No CRM? 3 problems for your sales team
Do you work without CRM and somehow it works? Maybe. But somewhere along the way, leads get lost, bids delay trades, and forecasting eats up the time traders should spend selling. Learn about the 3 most common pitfalls of sales teams without CRM — and see how a modern system eliminates them.

If you're not using CRM in 2025, it probably means you're doing fine without it. You've probably built your own tools, or you're really good at spreadsheets, or you've combined a few key solutions to meet your needs. If you have been successful in the sales process without CRM so far, you probably don't need to change much.
After all, if something isn't broken, you can't fix it, right?
Marketing finds potential customers, sales close deals, and management achieves its goals. Simple! Well, maybe it's not that simple. If you take a closer look, you will probably see that your teams work with certain pains. When we ask companies outside of CRM how they will streamline the sales process, we hear the same answer over and over — passing calls, data, whatever you want, the biggest pain — when one team has to pass critical information to another.
Here are the 3 most common ailments in the sales process without CRM:
1. Marketing to transfer new leads to sales
Why is selling without CRM painful?
Transferring leads from marketing to sales is similar to a relay race. Transmission is key, and when the baton is dropped, the recipient must recover and catch up. Similarly, companies operating without CRM have their own methods of forwarding. However, this message can be fraught with many problems that arise at any time when data needs to be transferred between multiple teams and systems. Hosts arrive with incomplete data or with inaccurate data or too slow to convert. Regardless of the quality of the leads, sales are responsible for converting them into customers.
How does CRM help?
In the forwarding process rooted in modern CRM, marketing and sales have a single view of each of the potential customers.
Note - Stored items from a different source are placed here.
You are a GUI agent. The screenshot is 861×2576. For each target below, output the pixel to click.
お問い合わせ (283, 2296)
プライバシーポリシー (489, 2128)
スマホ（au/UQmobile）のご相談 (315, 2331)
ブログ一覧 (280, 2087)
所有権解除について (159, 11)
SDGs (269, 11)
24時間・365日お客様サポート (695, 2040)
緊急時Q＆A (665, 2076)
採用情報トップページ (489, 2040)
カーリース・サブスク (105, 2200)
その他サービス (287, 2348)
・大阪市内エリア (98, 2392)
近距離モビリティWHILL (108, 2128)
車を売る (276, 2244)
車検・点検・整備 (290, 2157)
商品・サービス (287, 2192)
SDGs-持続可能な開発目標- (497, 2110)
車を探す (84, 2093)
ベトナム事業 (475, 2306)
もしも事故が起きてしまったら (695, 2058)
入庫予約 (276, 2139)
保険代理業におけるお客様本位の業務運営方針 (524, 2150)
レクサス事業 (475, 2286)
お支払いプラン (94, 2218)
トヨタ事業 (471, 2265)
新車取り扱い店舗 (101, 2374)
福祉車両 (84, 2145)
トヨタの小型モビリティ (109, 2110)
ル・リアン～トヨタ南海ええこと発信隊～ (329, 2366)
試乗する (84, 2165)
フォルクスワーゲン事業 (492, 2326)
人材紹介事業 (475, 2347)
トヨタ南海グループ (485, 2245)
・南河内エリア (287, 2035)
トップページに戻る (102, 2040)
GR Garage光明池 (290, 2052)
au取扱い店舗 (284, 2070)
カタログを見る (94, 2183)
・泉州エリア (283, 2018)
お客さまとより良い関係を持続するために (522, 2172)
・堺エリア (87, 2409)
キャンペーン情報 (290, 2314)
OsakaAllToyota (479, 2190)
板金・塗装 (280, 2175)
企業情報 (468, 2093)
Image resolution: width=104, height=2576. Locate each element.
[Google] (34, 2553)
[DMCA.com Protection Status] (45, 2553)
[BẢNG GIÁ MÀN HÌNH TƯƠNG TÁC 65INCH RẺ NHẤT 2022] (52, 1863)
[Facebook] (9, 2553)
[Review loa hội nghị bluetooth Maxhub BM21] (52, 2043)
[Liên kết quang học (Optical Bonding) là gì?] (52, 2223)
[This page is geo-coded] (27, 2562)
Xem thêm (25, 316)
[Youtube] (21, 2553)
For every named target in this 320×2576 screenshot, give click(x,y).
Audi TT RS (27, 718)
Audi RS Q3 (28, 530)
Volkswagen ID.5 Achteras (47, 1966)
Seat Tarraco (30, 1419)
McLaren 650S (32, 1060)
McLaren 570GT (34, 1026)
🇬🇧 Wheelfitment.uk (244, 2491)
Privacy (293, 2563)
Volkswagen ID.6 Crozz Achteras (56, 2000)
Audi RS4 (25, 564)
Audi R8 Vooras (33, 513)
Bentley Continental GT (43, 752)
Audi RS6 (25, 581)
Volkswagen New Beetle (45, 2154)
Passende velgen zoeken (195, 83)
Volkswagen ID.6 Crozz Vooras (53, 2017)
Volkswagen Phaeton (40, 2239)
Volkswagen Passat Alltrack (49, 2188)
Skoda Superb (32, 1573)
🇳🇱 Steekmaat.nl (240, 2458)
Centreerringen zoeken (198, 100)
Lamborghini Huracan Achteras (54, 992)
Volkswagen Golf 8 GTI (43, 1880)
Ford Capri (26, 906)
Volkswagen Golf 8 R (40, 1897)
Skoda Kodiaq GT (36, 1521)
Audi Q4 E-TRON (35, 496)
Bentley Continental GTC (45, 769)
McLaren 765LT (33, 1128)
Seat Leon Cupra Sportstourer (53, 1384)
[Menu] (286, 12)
The details and context of this lead are stored and/ or updated in one place. When a lead is qualified, converted, and assigned to Sales, all that key data is there and ready for the salesperson. What's more, these qualification, conversion, and assignment processes can be automated, so sales have everything they need to track, in minutes, not days.
2. Transmission and approval of tenders and quotations
Why is selling without CRM painful?
Sales teams put deals on hold, and the valuation stage is that sales are at the mercy of other people's time, processes, and priorities. Although this is a stage in the sales cycle where details really matter a lot, pricing is also the part where everyone wants to move as fast as possible. This process often involves email strings with multiple versions and approvals of a pricing document or proposal. There is often pressure to beat deadlines, but rushing increases the risk of including costly mistakes in the final proposal. When things go wrong, from pricing errors to communication delays, sales have the most to lose.
How does CRM help?
Thanks to modern CRM, everyone involved in pricing can collaborate and communicate in one common space. The relevant product and pricing details for a specific customer are available in the same view, as are any promotional or approval notes. Sales can then automatically generate a quote knowing that there are no version control issues or errors in the copy-and-paste formulas or data tables.
3. Passing forecast updates from sales to management
Why is selling without CRM painful?
Forecasting is one of the main responsibilities of Sales Management, with the added pressure of being a critical measure of business health for the rest of the company's management. In a non-CRM sales process, this means sales reps need to constantly share updates via email, chat, or other tools, so sales leaders can collect status updates for each transaction in preparation. This method is inefficient in two respects: 1. Sellers want to spend time working on their offers without completing internal administrative tasks. 2. Because sales leaders watch their forecasts closely during key periods, they often want more frequent or more detailed updates on transactions. Forcing sales teams to focus on non-selling activities during these periods is as painful as it gets.
How does CRM help?
When your sales process runs on a modern CRM, all the latest details about every transaction in the pipeline are always available and up to date. Sales executives can use automatically updated reports and dashboards to display real-time forecasts without distracting sales teams trying to close deals. With customized sales stages built right into CRM, Sales Leadership can also trust that forecasts reflect a weighted expected value of the funnel, without having to factor in over-optimism or sandbagging.